- [Work task]
Going through the entries below, count each line containing the word "Click". Report the number only.

- [Input records]

________________________

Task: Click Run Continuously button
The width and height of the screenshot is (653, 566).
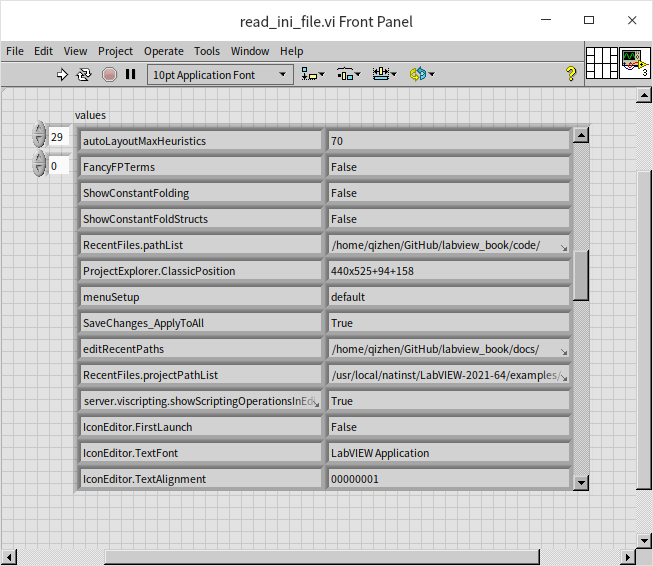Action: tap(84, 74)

________________________

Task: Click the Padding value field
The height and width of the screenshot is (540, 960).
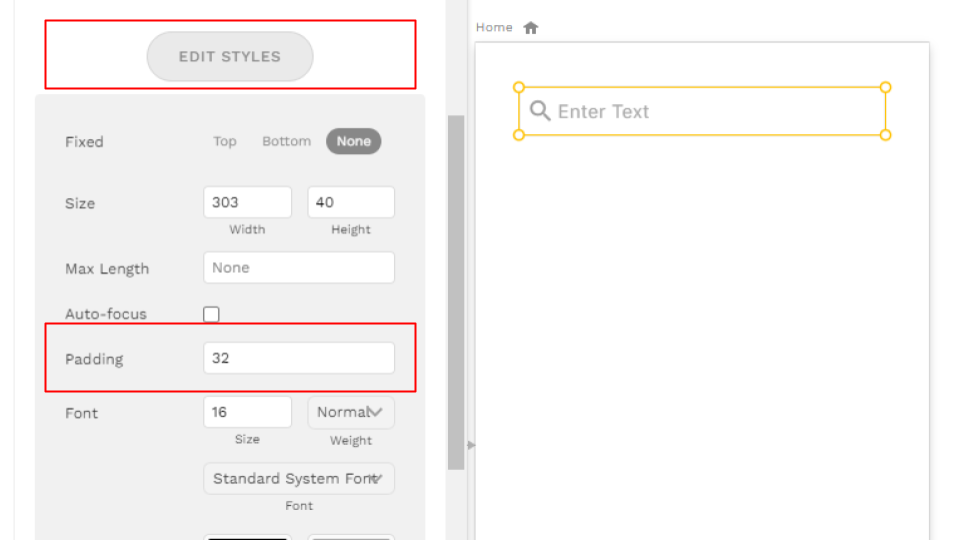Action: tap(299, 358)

________________________

- [Result of the task]
2